■ **EXERCISE DESCRIPTION**: In the copy, leave out the pictures and repeat all records exactly.

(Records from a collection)

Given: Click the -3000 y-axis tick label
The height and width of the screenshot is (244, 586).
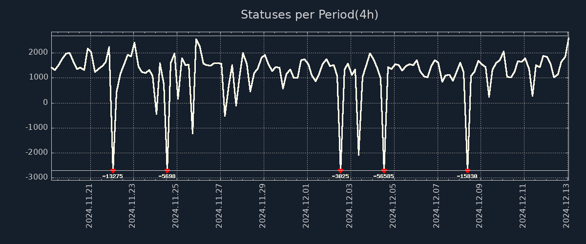Looking at the screenshot, I should coord(36,177).
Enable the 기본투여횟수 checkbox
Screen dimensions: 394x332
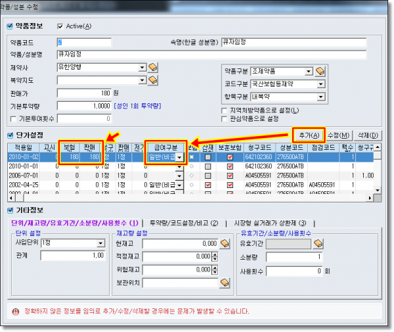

■ **RESPONSE**:
Given: Click the -3000 y-axis tick label
The height and width of the screenshot is (244, 586).
Looking at the screenshot, I should coord(36,177).
Enable the 기본투여횟수 checkbox
Screen dimensions: 394x332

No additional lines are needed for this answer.